Task requirements. Put the records into a JSON list of strings, one string per line with blank lines dropped, covering only everything from the line containing "Send selection to back with 最后 icon" down to the end of the records. Leave the pictures out of the list.
* Start *
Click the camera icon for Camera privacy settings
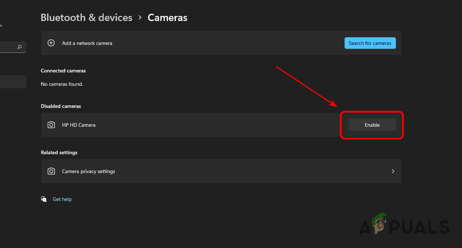 coord(51,171)
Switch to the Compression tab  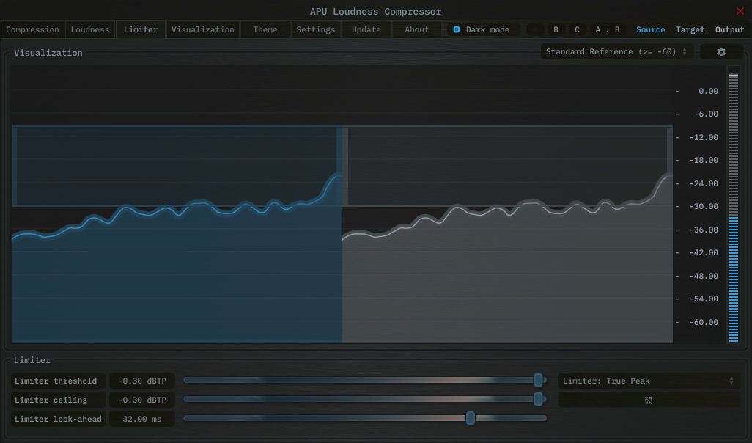(x=32, y=29)

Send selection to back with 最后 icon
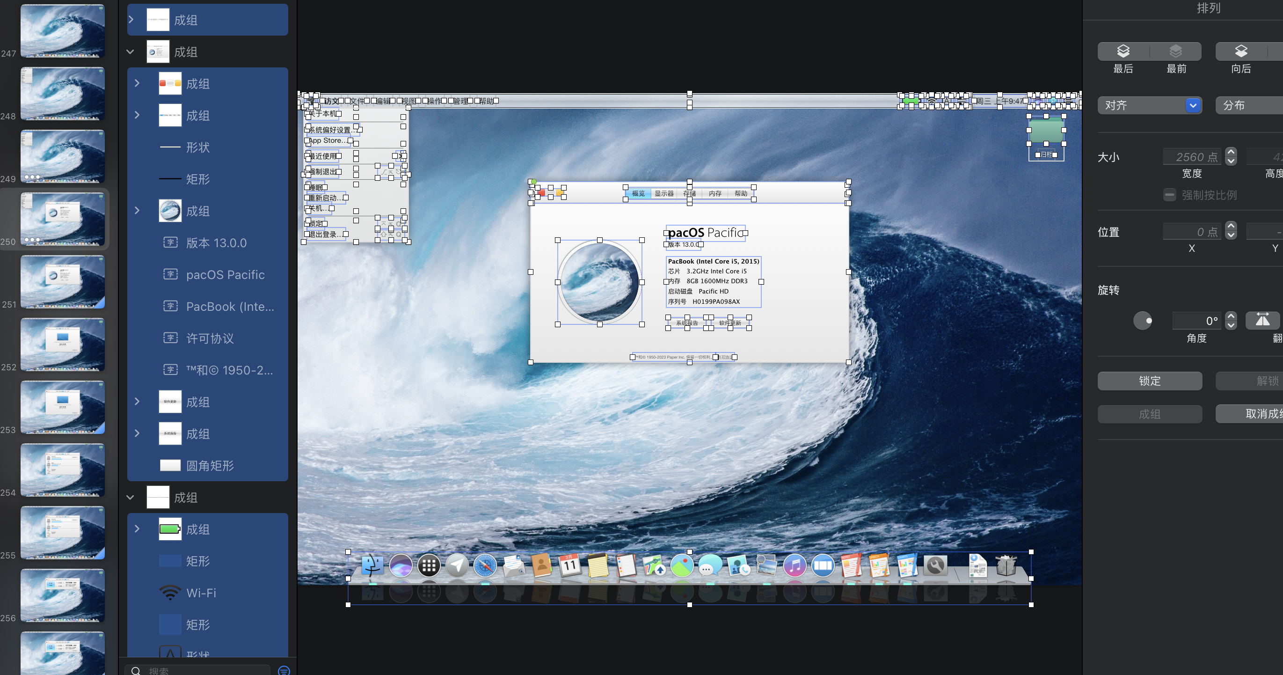[x=1123, y=51]
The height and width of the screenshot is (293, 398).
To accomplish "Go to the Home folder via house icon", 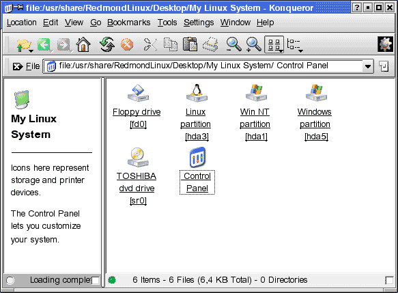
* End *
Result.
[
  "Send selection to back with 最后 icon",
  "[x=1123, y=51]",
  "The height and width of the screenshot is (293, 398).",
  "To accomplish \"Go to the Home folder via house icon\", "
]